[Records from a collection]
▬▬▬▬▬▬
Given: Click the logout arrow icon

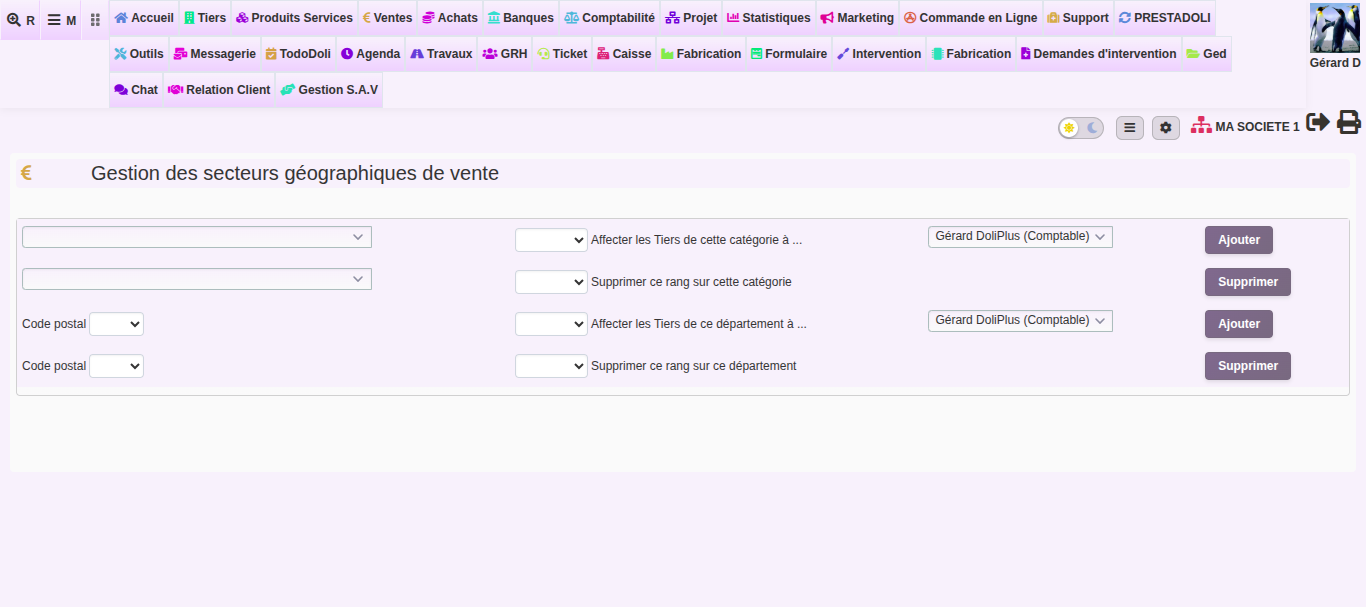Looking at the screenshot, I should pyautogui.click(x=1318, y=122).
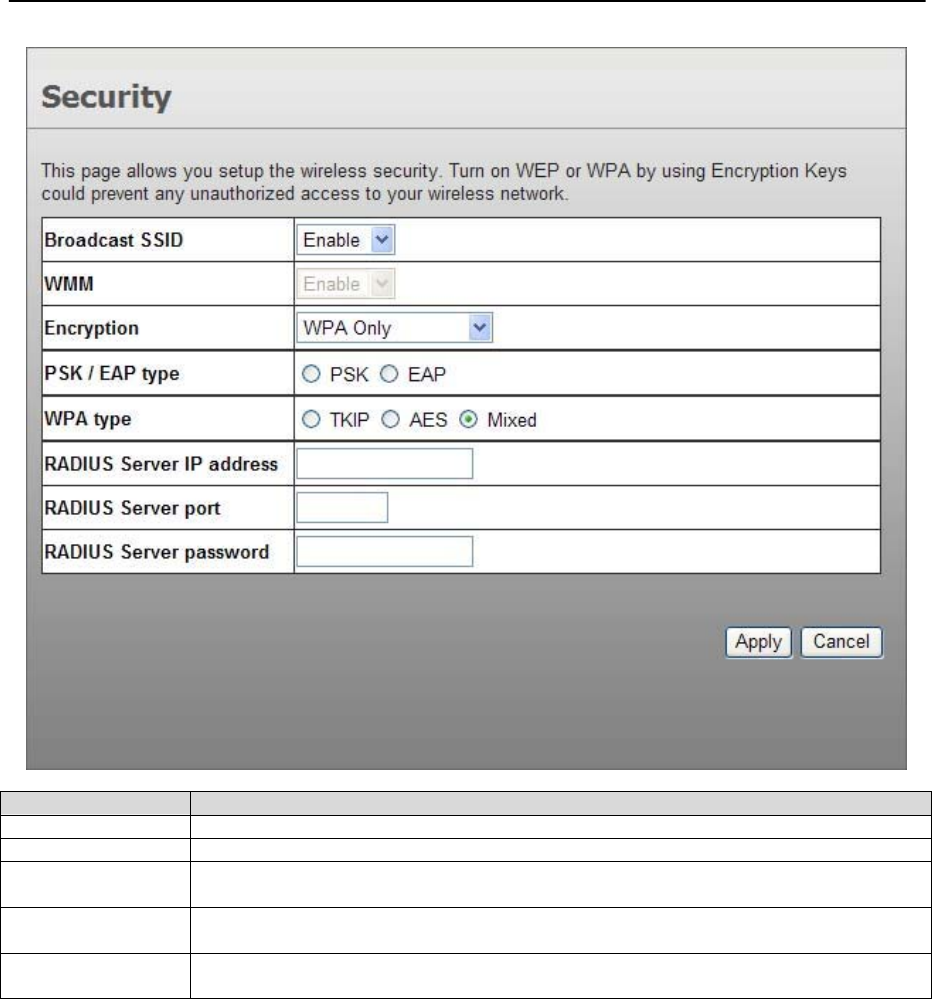This screenshot has width=932, height=999.
Task: Select the Mixed WPA type option
Action: coord(467,420)
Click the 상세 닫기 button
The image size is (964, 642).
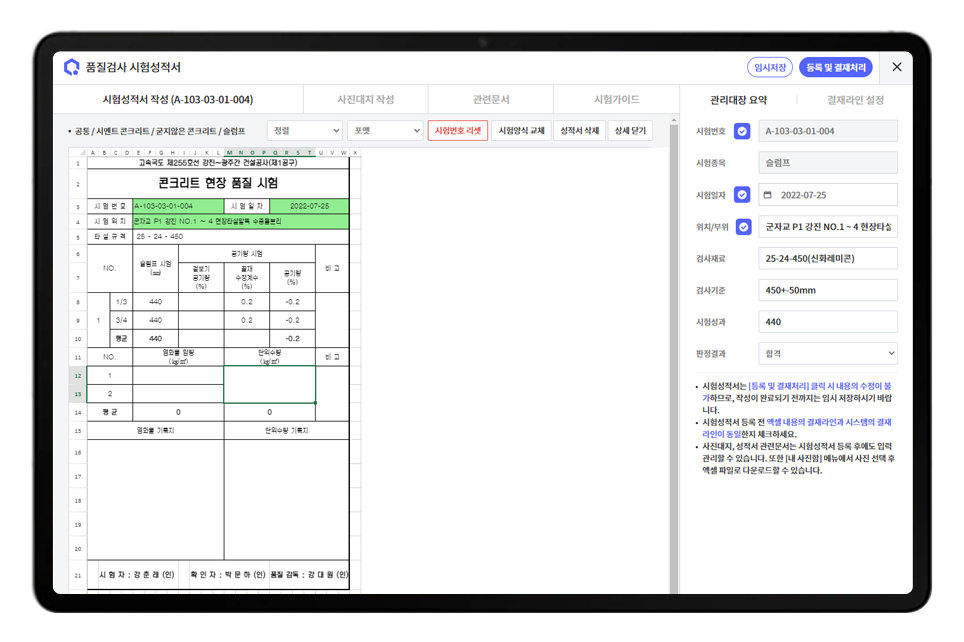pyautogui.click(x=629, y=131)
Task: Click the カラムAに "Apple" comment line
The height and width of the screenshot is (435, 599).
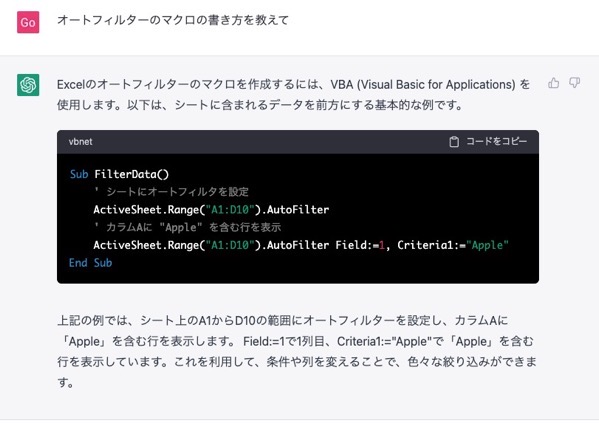Action: (x=187, y=228)
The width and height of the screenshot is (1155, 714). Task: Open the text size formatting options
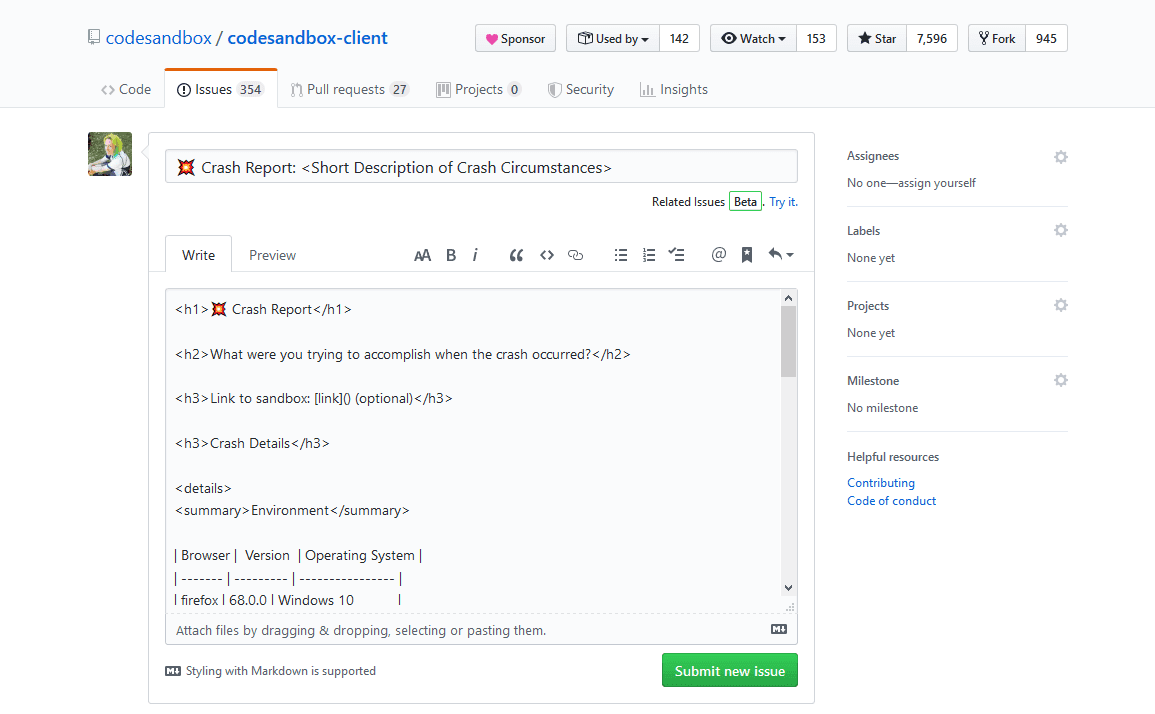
▬▬▬▬▬▬
◆ What the task asks ◆
With pictures excluded, the lines running from the one containing "Task: Click the" through the last line of the records above are to be restated exactly and in full.

◆ Solution to the exercise ◆
Task: Click the カラムAに "Apple" comment line
The height and width of the screenshot is (435, 599).
Action: (x=187, y=228)
The width and height of the screenshot is (1155, 714). Task: Open the text size formatting options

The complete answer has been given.